Spodman and Galah
I suspect you just talked 'past' each other on the non-radar issue.
Galah asked:
Off radar, will controllers use flight plan tracks to approve the VFR procedure? If the tracks indicate the aircraft will remain segregated (but without a procedural standard), will there be less reluctance for the procedure?
Spodman said:
Flight Plan Tracks are no more than a graphical representation of what we used to read off strips. We are aware that just because the green boxes have passed, the aircraft may not have.
I think Galah is talking about the
track being the flight planned route (i.e. what the aircraft is tracking – and the normal meaning of the word ‘track’ for aviators over the last millennium), whereas Spodman is using track in the TAAATS sense to describe what - in radar terms - used to be called a 'blip', 'target' or various other terms. (I knew that calling the blips 'tracks' would bite us in the nether regions one day. D'Oh!!)

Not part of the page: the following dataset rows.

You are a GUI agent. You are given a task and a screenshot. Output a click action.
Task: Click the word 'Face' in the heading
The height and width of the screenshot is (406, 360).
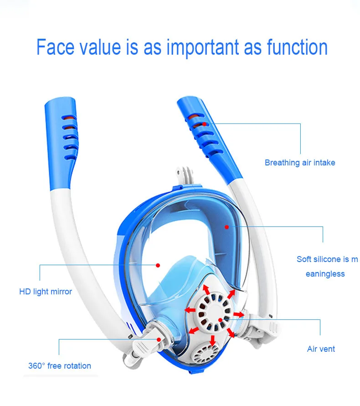[x=55, y=47]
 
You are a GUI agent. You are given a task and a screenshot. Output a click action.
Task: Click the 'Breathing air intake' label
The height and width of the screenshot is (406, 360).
[x=300, y=163]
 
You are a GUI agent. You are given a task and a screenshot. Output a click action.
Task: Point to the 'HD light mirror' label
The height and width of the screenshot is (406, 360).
[x=46, y=292]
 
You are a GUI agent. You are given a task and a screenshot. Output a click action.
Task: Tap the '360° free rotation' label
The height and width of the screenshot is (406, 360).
[x=60, y=365]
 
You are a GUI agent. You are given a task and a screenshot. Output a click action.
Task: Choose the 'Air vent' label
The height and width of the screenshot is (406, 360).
[x=321, y=349]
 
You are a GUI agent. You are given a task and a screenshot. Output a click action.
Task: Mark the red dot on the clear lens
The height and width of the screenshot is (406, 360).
[x=158, y=265]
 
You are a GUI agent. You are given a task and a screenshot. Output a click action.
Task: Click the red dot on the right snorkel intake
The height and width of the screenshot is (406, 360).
[x=204, y=124]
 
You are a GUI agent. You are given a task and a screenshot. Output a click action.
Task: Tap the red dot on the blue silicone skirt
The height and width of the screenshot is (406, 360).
[x=226, y=227]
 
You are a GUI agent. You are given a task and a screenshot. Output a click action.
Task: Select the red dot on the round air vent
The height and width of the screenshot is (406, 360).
[x=220, y=320]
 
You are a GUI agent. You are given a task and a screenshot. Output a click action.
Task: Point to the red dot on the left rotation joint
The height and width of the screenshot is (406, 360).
[x=159, y=339]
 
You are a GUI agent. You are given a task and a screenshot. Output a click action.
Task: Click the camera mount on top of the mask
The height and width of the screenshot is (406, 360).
[x=183, y=175]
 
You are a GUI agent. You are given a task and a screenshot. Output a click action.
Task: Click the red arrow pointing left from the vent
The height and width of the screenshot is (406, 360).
[x=190, y=309]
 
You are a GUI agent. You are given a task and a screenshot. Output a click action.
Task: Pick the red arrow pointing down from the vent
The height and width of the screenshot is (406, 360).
[x=213, y=340]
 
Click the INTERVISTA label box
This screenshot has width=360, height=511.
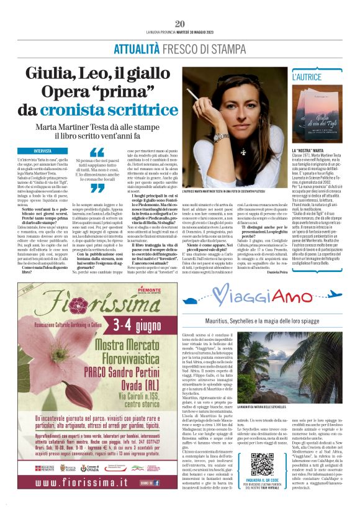(43, 151)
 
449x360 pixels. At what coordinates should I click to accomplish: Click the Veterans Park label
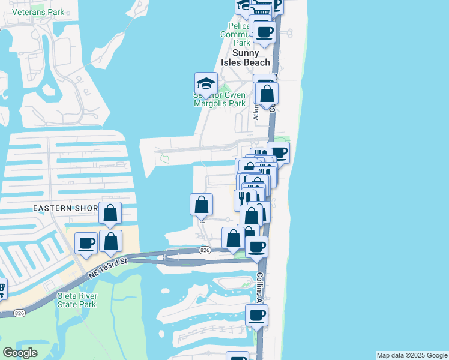(38, 12)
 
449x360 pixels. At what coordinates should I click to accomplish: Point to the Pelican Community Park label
(243, 34)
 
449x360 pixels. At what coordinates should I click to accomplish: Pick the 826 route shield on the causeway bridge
(205, 250)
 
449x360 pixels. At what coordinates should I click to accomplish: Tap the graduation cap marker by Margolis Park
(206, 84)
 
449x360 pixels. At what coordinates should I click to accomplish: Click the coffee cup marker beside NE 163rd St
(86, 243)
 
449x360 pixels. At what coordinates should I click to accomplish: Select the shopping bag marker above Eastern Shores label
(110, 214)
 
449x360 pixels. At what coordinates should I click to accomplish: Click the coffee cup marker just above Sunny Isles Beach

Short answer to Galah's question seems to be:
1) If the flight planned
routes are segregated (but not procedurally separated, then the procedure should be no problem.
2) If Flight plan
symbols (i.e. the graphical representation of an individual aircraft’s position in a non-radar environment) become segregated (but not separated) then it is not as simple. As Spoddie said, just because the symbols have passed, it does not mean that the aircraft have passed.
If I’m wrong, and each of you was talking about the same thing, then please dismiss this as the ramblings of a pedantic fool.